Nell Abernathy, Vice President of Policy and Research at the Roosevelt Institute, expressed enthusiasm about Rogers and his cohort. “Roosevelt has built deep expertise on the problem of and solutions to concentrated corporate power,” Abernathy said. “Rebalancing our economy requires curbing corporate power, in part by redesigning and retooling public power as a way to challenge and balance out the immense power of a top-heavy private sector. Public goods or public options can be particularly effective in challenging corporate power and tackling racial or gender inequality that is often made worse by markets. These four new fellows will be a tremendous boost to this crucial work.”

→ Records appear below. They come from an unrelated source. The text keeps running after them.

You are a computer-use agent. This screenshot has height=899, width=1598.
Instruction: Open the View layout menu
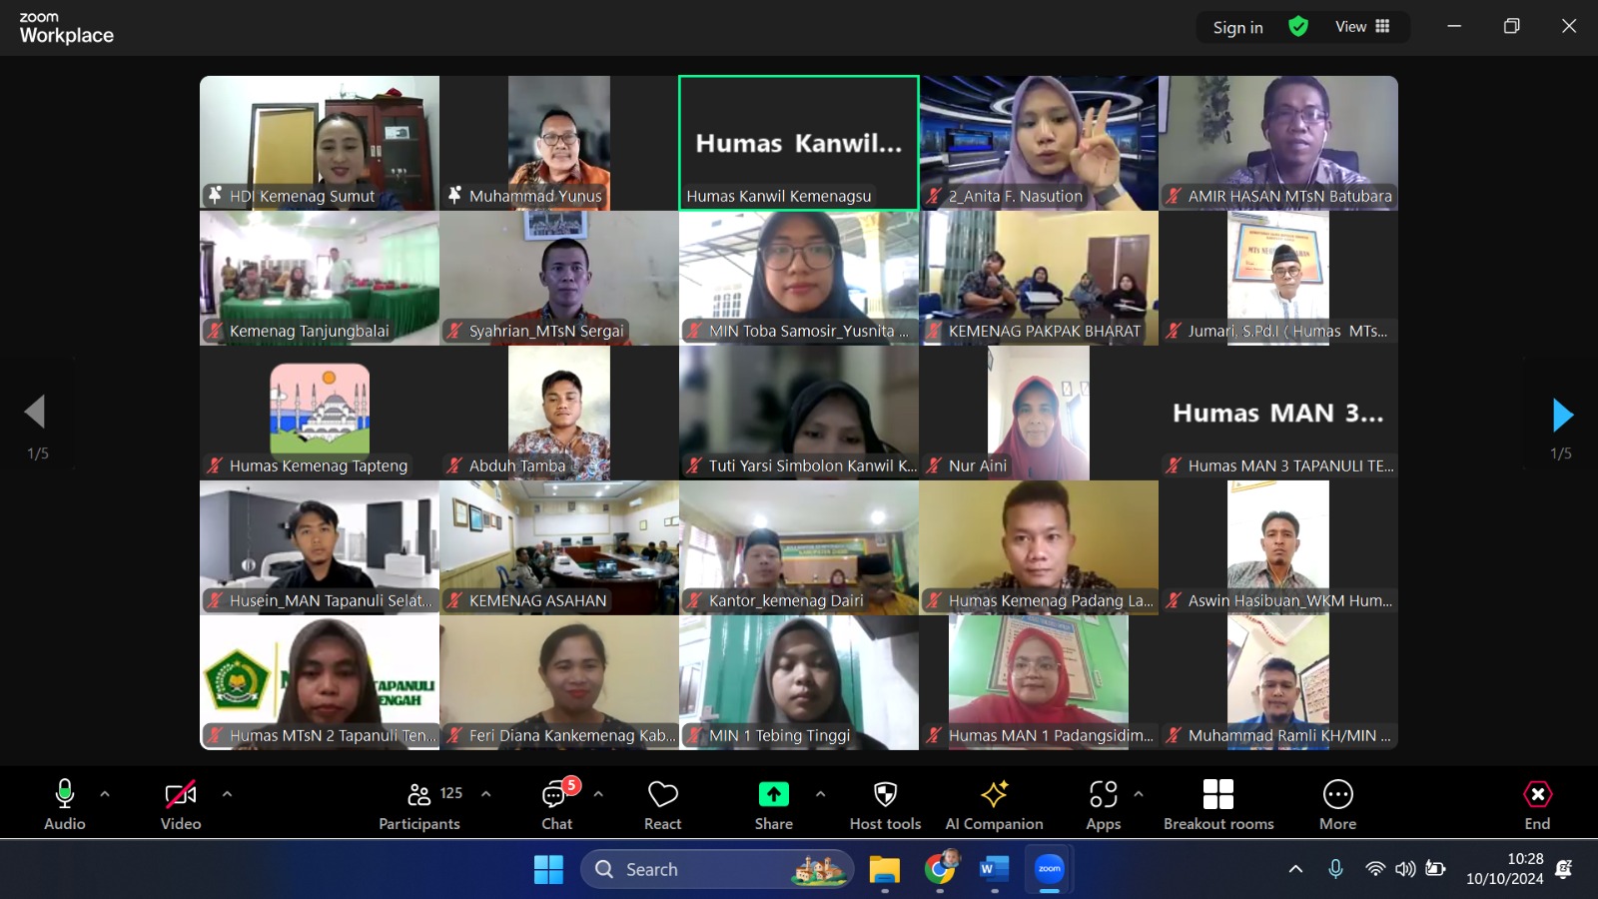(x=1362, y=27)
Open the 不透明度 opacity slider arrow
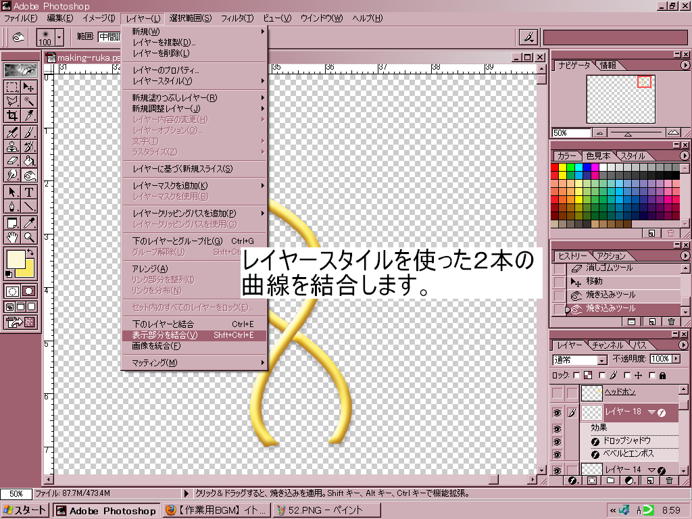692x519 pixels. click(x=676, y=359)
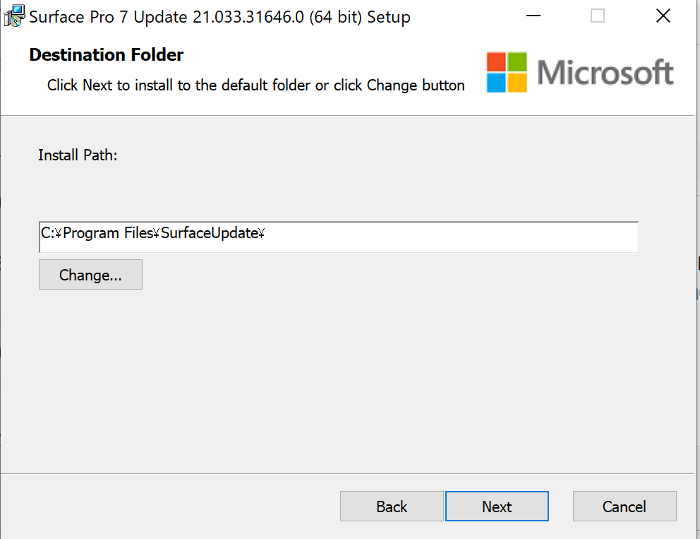Click the greyed-out maximize button

[x=597, y=16]
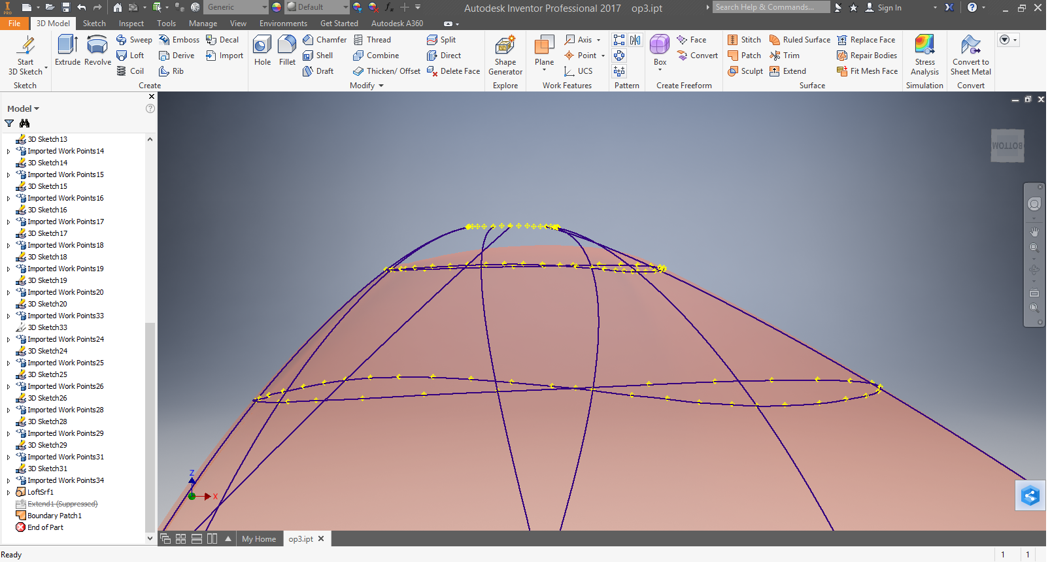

Rogers is equally enthusiastic. “I’m thrilled to be joining the Roosevelt Institute as a visiting fellow,” he said. “The Roosevelt Institute has become a leading progressive “think and do tank” in the last few years, especially through their focus on economic, racial, and social justice. One of their major contributions has been to highlight how the “rules of the game” in our society — including around workers’ rights, tax law, criminal law, anti-discrimination law, and housing law  create and perpetuate inequality.”

About the Roosevelt Institute

Until the rules work for every American, they’re not working. The Roosevelt Institute asks: what does a better society look like? Armed with a bold vision for the future, we push the economic and social debate forward. We believe that those at the top hold too much power and wealth, and that our economy will be stronger when that changes. Ultimately, we want our work to move the country toward a new economic and political system: one built by many for the good of all.

It takes all of us to rewrite the rules. From emerging leaders to Nobel laureate economists, we’ve built a network of thousands. At Roosevelt, we make influencers more thoughtful and thinkers more influential. We also celebrate –and are inspired by– those whose work embodies the values of both Franklin and Eleanor Roosevelt and carries their vision forward today.